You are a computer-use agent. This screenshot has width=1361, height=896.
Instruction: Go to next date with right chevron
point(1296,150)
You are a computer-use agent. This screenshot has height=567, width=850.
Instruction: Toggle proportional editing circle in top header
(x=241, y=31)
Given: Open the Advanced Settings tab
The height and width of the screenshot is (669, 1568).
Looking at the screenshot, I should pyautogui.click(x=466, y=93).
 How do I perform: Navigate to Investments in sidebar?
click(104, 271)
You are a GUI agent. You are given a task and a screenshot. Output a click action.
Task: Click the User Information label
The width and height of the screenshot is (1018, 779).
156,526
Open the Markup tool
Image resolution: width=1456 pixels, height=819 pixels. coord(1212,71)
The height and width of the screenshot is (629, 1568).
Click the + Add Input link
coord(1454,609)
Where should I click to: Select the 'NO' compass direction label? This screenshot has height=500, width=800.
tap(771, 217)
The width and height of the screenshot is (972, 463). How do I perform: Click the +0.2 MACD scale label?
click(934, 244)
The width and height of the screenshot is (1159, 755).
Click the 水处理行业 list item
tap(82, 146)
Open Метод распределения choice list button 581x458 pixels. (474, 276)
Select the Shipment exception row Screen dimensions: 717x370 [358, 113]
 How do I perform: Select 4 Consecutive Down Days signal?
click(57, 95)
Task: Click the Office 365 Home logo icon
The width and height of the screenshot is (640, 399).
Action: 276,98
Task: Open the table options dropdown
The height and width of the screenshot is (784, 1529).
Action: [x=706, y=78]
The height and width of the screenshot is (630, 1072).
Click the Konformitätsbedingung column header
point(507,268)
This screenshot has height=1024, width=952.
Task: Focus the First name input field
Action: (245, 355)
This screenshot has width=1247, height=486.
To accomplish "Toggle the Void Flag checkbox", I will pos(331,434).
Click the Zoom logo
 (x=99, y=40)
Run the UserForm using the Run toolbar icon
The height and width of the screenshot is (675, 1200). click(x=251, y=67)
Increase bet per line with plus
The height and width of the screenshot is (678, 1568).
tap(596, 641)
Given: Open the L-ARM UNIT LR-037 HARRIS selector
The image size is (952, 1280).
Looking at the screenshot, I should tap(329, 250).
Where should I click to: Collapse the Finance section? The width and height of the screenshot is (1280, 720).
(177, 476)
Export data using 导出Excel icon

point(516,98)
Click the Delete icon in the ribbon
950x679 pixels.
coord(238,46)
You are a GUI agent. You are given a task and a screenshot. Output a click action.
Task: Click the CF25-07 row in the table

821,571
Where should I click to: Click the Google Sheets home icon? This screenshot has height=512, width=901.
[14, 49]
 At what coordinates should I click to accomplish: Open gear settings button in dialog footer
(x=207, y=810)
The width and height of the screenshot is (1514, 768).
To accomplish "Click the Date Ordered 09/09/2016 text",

◆ EXERCISE PROMPT: Reproduce all of the lines above, character for character, with nothing left out or changed.

◆ OUTPUT OF THE TASK:
You are a computer-use agent. This screenshot has width=1361, height=896.
Instruction: Go to next date with right chevron
point(1296,150)
You are a computer-use agent. This screenshot has height=567, width=850.
Instruction: Toggle proportional editing circle in top header
(x=241, y=31)
Given: Open the Advanced Settings tab
The height and width of the screenshot is (669, 1568).
Looking at the screenshot, I should pyautogui.click(x=466, y=93).
 How do I perform: Navigate to Investments in sidebar?
click(104, 271)
You are a GUI agent. You are given a task and a screenshot. Output a click action.
Task: Click the User Information label
The width and height of the screenshot is (1018, 779).
156,526
Open the Markup tool
Image resolution: width=1456 pixels, height=819 pixels. coord(1212,71)
The height and width of the screenshot is (629, 1568).
Click the + Add Input link
coord(1454,609)
Where should I click to: Select the 'NO' compass direction label? This screenshot has height=500, width=800.
tap(771, 217)
The width and height of the screenshot is (972, 463). How do I perform: Click the +0.2 MACD scale label?
click(934, 244)
The width and height of the screenshot is (1159, 755).
Click the 水处理行业 list item
tap(82, 146)
Open Метод распределения choice list button 581x458 pixels. (474, 276)
Select the Shipment exception row Screen dimensions: 717x370 [358, 113]
 How do I perform: Select 4 Consecutive Down Days signal?
click(57, 95)
Task: Click the Office 365 Home logo icon
The width and height of the screenshot is (640, 399).
Action: 276,98
Task: Open the table options dropdown
The height and width of the screenshot is (784, 1529).
Action: [x=706, y=78]
The height and width of the screenshot is (630, 1072).
Click the Konformitätsbedingung column header
point(507,268)
This screenshot has height=1024, width=952.
Task: Focus the First name input field
Action: (245, 355)
This screenshot has width=1247, height=486.
To accomplish "Toggle the Void Flag checkbox", I will pos(331,434).
Click the Zoom logo
 (x=99, y=40)
Run the UserForm using the Run toolbar icon
The height and width of the screenshot is (675, 1200). click(x=251, y=67)
Increase bet per line with plus
The height and width of the screenshot is (678, 1568).
tap(596, 641)
Given: Open the L-ARM UNIT LR-037 HARRIS selector
The image size is (952, 1280).
Looking at the screenshot, I should tap(329, 250).
Where should I click to: Collapse the Finance section? The width and height of the screenshot is (1280, 720).
(177, 476)
Export data using 导出Excel icon

point(516,98)
Click the Delete icon in the ribbon
950x679 pixels.
coord(238,46)
You are a GUI agent. You are given a task and a screenshot. Output a click action.
Task: Click the CF25-07 row in the table

821,571
Where should I click to: Click the Google Sheets home icon? This screenshot has height=512, width=901.
[14, 49]
 At what coordinates should I click to accomplish: Open gear settings button in dialog footer
(x=207, y=810)
The width and height of the screenshot is (1514, 768).
To accomplish "Click the Date Ordered 09/09/2016 text",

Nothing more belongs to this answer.